Our own worst best customer
At Antithesis, our job is to break software before it breaks in production – ours included. We’ve spent years stress-testing our systems with property-based testing and deterministic simulation, not just because it makes our software more reliable, but because it actually makes us faster.
Unlike many of our customers, though, we don’t neatly package everything into Docker containers. Our infrastructure is complex, with deeply integrated dependencies like BigQuery and AWS services. And we have critical parts of our system that do not run on Linux. All of these create difficulties in trying to “eat our own dog food” and test Antithesis with Antithesis.
On the other hand, we also have some serious advantages when it comes to testing with Antithesis. We’re the world experts on the Antithesis platform; if I want to know how something works, I can walk across the room and ask the engineer who created it. We’ve also had years of practice in thinking about testing “the Antithesis way”, leveraging randomness and determinism to surface and understand deep bugs. (In other words, we’ve been drinking the Kool-Aid for a long time)!
In this post, we’ll walk you through how we used Antithesis to test one of our most technically ambitious projects: Pangolin, our new, in-house distributed database. We’ll share what we learned, the challenges we faced, and our best practice recommendations for how Antithesis can help make your own systems more reliable.
Pangolin: a database with scale(s)
Pangolin is a brand-new project at Antithesis—a distributed database designed to process event data more efficiently than traditional SQL-based solutions. When we run Antithesis on a software system, our fuzzer generates event histories which are naturally tree-structured thanks to its snapshot capabilities. Pangolin is designed from the ground up to efficiently perform arbitrary computations “folding down” the branches of these trees. This enables sophisticated temporal queries that would be painfully slow or impossible in traditional relational databases, and Antithesis users will start seeing some incredible features built on this over the coming months.
Pangolin’s inner workings are pretty cool, and if you’d like to dive into them, here’s a video of Richard Hart, who masterminded the project, talking about it at the Monster Scale Summit.
Starting out is never easy
One of the main difficulties of using Antithesis on a brand-new project like Pangolin was simply getting it up and running. We had to develop not just an “MVP” version of Pangolin, but one that could run end-to-end and execute real tests. We also had to containerize Pangolin – which isn’t actually containerized in production because we use Nix for everything.
Once we had these pieces in place, we could start applying Antithesis’ full power.
Asserting software quality using our SDKs
One of the most valuable parts of Antithesis is the ability to directly express assertions – rules that check whether certain conditions hold true during execution – using our SDKs. These checks verify that the system is running smoothly and behaving as expected.

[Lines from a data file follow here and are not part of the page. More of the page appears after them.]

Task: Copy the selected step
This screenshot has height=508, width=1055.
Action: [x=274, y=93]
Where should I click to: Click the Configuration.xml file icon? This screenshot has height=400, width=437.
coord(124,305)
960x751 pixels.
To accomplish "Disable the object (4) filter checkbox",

While writing Pangolin, we were constantly checking for:
- Reachability of both the “happy path” and various corner cases.

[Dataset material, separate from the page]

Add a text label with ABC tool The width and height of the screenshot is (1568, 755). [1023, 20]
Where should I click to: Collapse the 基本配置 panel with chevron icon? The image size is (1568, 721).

- Integer underflows that could occur if we subtracted a larger unsigned int from a smaller one.
- Invariants related to different data structures or the timing of particular events.
While I’ve written at length elsewhere about the power of the “sometimes” assertions built into our SDKs, we found that the bread and butter of our testing approach was heavy use of the more familiar “always” assertions to express invariants. We ended up with over 150 assertions in Pangolin-related code, about 90% of which were of this type.

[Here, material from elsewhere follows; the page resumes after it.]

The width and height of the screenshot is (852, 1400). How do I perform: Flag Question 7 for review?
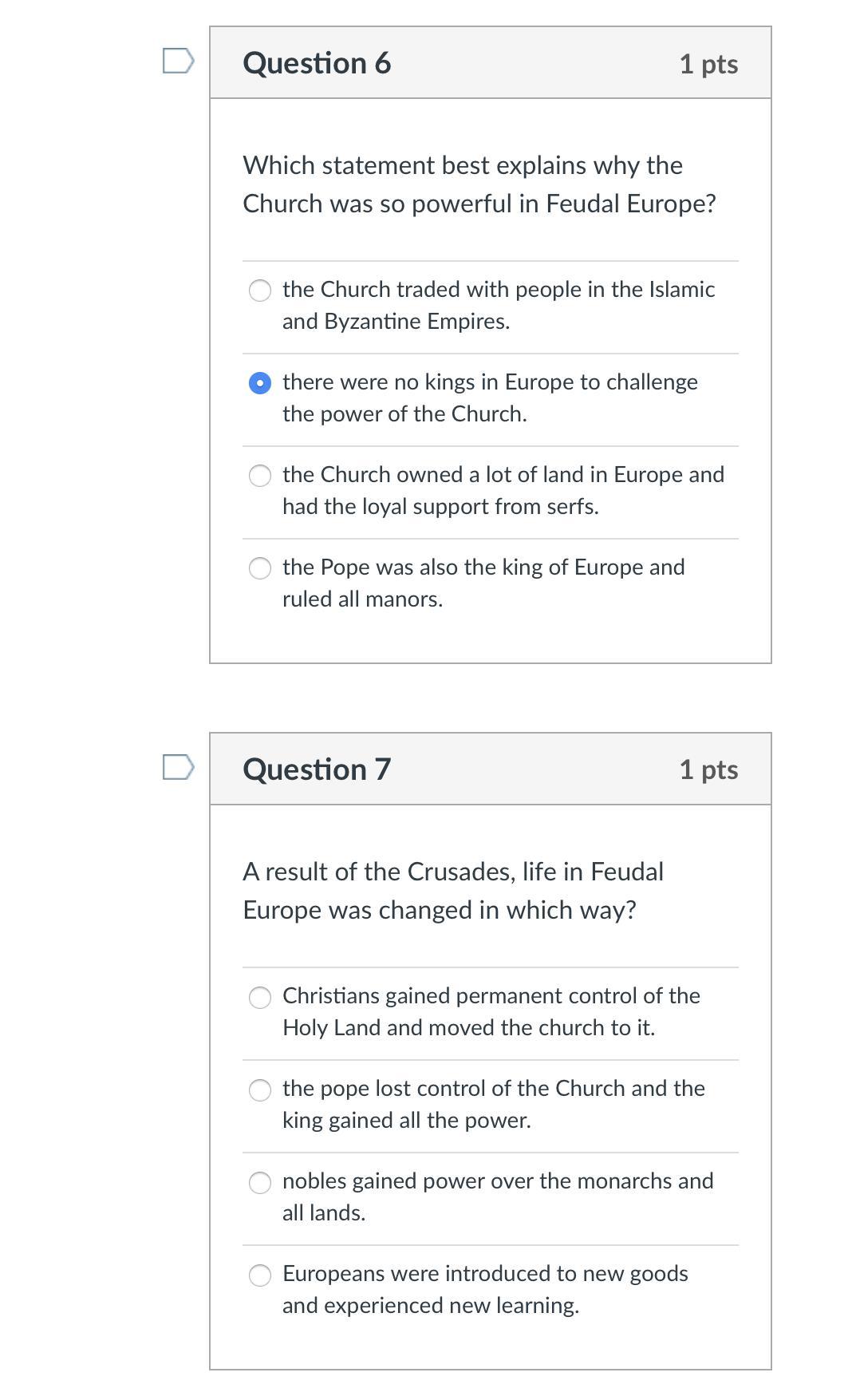(x=178, y=767)
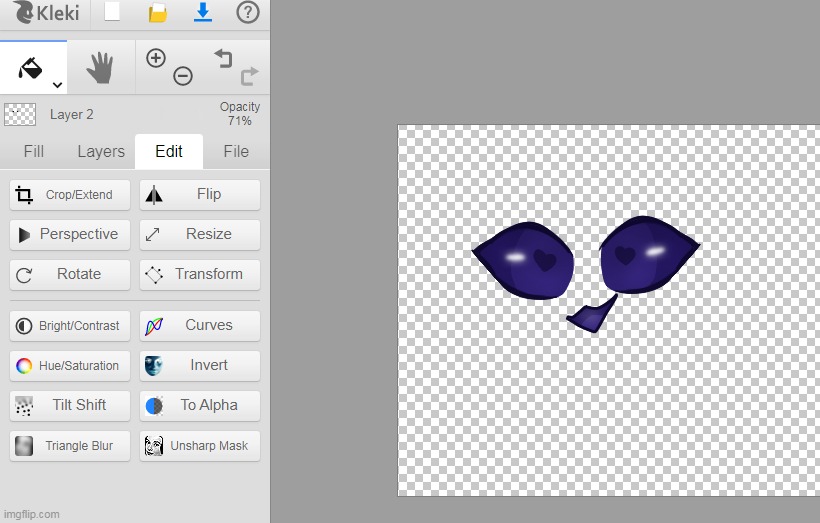
Task: Open the help question mark
Action: point(247,13)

Frequent Antithesis testing enabled us to catch problems quickly and fix them before they grew into critical issues. It also helped us feel confident that Pangolin would run properly even in hostile environments.
Finding the hardest bugs
Some of the most insidious bugs in distributed systems – like race conditions, deadlocks, and subtle consistency violations – occur only under specific timing conditions. Normally, finding such bugs requires a combination of luck and long-term observation in production. But Antithesis, by default, forces these conditions to appear by:
- Injecting controlled thread pausing to simulate concurrency issues.
- Introducing a very high rate of simulated network failures to verify network fault tolerance.
- Running thousands of iterations to maximize test coverage.
Note that it required basically zero effort on our part to make this happen – the platform just took care of it for us.
For an example of a tricky bug that would be almost impossible to find without Antithesis, consider the time that we tried to shut down 4.3 billion lambda instances. This occurred because:
- We requested a lambda invocation,
- then “revoked” it before it was initialized, causing us to increment the
lambdas_scheduled_to_die
counter. - The lambda connected to our coordinator, and was duly killed, but
- before we could update that lambda’s state to “running”,
- a timeout triggered indicating that network faults had led us to disconnect from our lambda rate limiter, and we needed to kill all outstanding lambdas that would not die for other reasons.
- We calculated that as
(lambdas_running - lambdas_scheduled_to_die)
, which underflowed, leading us to - attempt to shut down 232 - 1 lambdas.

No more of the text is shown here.